== Metin Parçası ==

Discussion about this post

User's avatar
Deniz Ozdag's avatar

Müthiş bir yazı olmuş! Hani derler ya film şeridi gibi gözlerimin önünden geçti, işte tam olarak bu seriyi okuduğum yılları gördüm bir an. Başa döne döne okuduğum (senin de tabirinle kolay kazanılmış dopamine ihtiyaç duyulan anlar olsa gerek) ve her okuyuşta - bu Serra ne garip karaktermiş ya - demeye başladığımı hatırladım. Ben seriyi hemen hemen Serra'nın günlük tutmaya başladığı yaşlarla eş zamanlı olarak takip ettiğim için o dönem acayip bir yakınlık kurmuştum. Ve gerçeklerin de bazen oradaki gibi olacağını sanıyordum muhtemelen. Paralel olarak İpek Ongun'un Yaş On Yedi, Bir Pırıltıdır Yaşamak gibi "öğretici" kitaplarını da okuyordum ama neyse ki kendime bunlar üzerinden bir kimlik inşa etmeden kurtarıcı başka kitaplarımı buldum.

===
== Sağlanan Materyal ==

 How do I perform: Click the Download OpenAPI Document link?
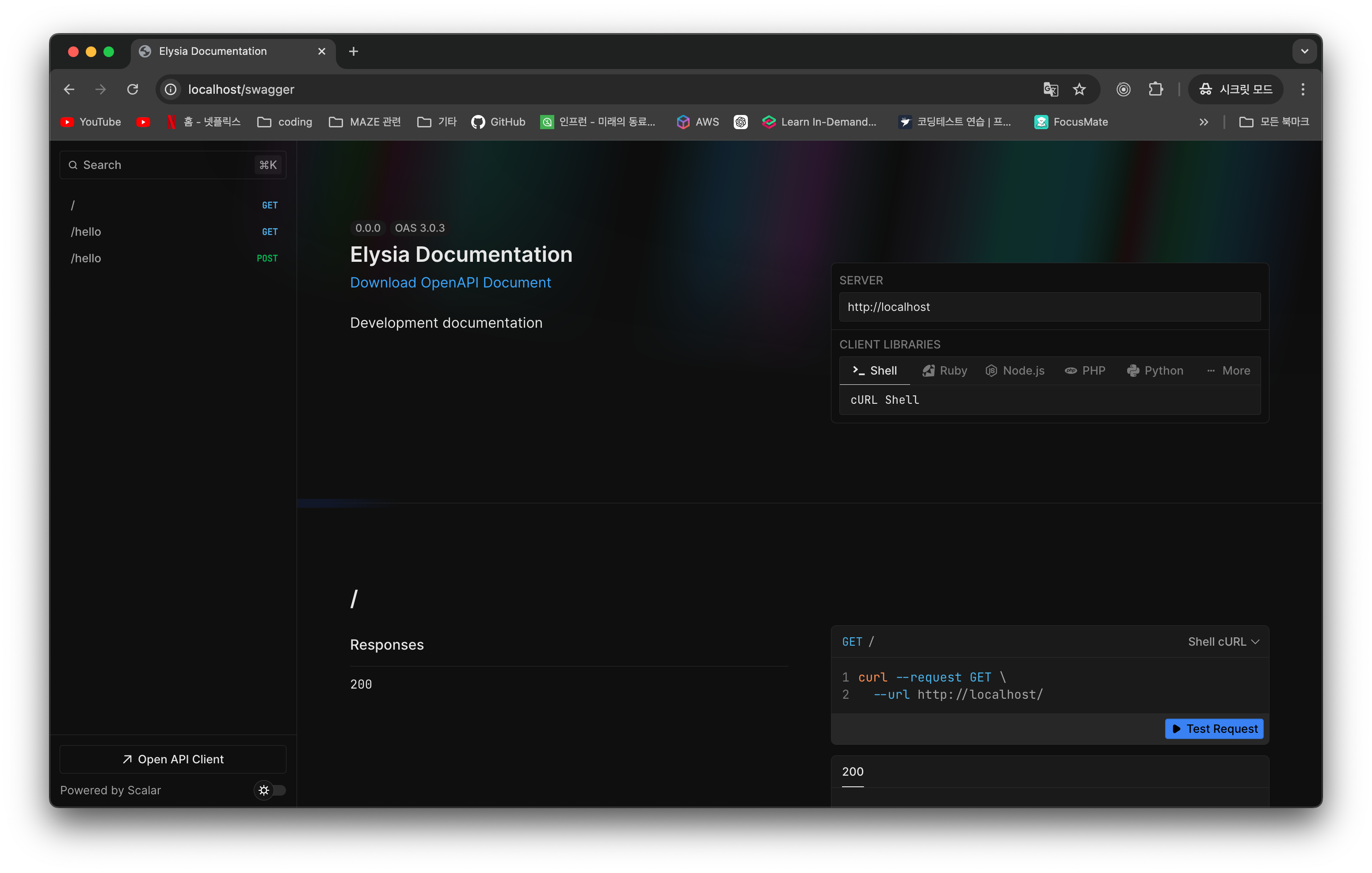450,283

===

◆ Görev ◆
Metin parçasındaki yorumda, yorumu yazan kişinin seriyle paralel olarak okuduğu İpek Ongun kitapları hangileridir?

◆ Alıştırma Çıktısı ◆
Yaş On Yedi ve Bir Pırıltıdır Yaşamak.